2.7心理护理:患者害怕活动或咳嗽时引起切口疼痛。易使患者出现情绪的改变,如:恐惧、焦虑、易怒、失眠、悲观厌世的感觉。此时护理人员应给予患者安慰,与其沟通,恰如其分地解释患者提出的疑问,使其增强对我们的信任感和安全感,鼓励其树立战胜疾病的信心。要注意用体语来进行信息交流和情感交流,应主动告知患者召唤护士的方法,如呼唤铃的使用,增加安全感。

3讨论

3.1严密观察病情变化,监测生命体征,及时发现大出血、肺不张、心律失常等严重并发症,准确分析原因,及时处理。

3.2有效的排痰是肺切除术后护理的关键。早期以规范动作协助排痰,刺激咳痰必要时鼻导管吸痰,积极维护仅剩的一侧肺的呼吸功能。

3.3术后全面综合护理更有利恢复。重视呼吸道护理,保持呼吸道通畅,密切观察胸腔闭式引流,正确指导早期活动及严格控制输液滴速、早期及时发现病情变化,及时做好患者的心理护理,与患者有效沟通,让患者积极主动配合治疗,准确而周密的临床护理,可有效的预防并发症的发生,所以做好肺切除患者护理是手术成功及患者平稳恢复的重要保障之一。

参考文献

[1]崔建华,潘日梅.肺癌30例围手术期呼吸指导[J].齐鲁护理杂志,2006,12(22):2206.

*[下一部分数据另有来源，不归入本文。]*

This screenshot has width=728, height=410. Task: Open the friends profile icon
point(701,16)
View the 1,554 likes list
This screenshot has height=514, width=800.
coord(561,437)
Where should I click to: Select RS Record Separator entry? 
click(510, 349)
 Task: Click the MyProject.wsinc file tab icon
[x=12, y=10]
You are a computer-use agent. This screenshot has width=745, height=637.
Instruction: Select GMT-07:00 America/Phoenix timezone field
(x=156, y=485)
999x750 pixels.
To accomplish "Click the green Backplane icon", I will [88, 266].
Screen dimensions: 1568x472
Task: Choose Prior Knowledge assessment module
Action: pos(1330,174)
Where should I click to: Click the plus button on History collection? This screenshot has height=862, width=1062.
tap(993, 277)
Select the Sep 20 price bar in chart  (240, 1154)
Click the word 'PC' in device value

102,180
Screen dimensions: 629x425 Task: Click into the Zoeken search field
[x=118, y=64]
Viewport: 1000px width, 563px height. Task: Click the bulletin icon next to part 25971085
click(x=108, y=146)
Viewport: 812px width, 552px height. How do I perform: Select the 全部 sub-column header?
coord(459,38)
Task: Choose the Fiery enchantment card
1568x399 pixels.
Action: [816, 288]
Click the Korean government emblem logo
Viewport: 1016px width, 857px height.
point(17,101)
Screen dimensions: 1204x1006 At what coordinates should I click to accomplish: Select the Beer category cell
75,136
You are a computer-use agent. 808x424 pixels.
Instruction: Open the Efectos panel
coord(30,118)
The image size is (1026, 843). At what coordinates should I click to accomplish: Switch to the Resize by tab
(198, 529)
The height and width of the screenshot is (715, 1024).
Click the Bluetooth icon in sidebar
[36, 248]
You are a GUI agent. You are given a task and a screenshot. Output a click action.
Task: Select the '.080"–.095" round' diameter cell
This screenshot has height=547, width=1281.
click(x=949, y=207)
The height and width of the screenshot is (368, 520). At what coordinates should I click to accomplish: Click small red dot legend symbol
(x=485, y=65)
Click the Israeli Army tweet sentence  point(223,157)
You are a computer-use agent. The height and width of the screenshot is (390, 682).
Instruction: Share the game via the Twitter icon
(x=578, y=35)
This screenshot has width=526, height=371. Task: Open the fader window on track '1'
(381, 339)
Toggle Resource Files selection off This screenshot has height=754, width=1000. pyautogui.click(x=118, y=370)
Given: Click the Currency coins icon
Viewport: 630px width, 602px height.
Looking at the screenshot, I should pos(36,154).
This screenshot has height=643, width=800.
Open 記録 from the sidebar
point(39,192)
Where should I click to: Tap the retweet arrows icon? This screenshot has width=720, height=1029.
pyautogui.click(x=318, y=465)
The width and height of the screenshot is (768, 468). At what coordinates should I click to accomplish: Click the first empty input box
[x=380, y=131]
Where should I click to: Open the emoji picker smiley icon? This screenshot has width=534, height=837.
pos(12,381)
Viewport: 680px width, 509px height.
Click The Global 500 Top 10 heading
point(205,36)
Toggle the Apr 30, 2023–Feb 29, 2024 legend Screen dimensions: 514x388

[2]王荣建,张黎明,韩忠福等.不同雾化吸入方案对肺切除病人术后痰液黏弹性的影响[J].中华护理杂志,2003,38(7):502.

[3]刘芳.肺癌全肺切除25例术后护理体会[J].齐鲁护理杂志,2006,12(20):2033.8

[4]张天泽.肿瘤学[M].天津:天津科学技术出版社,1996:1201.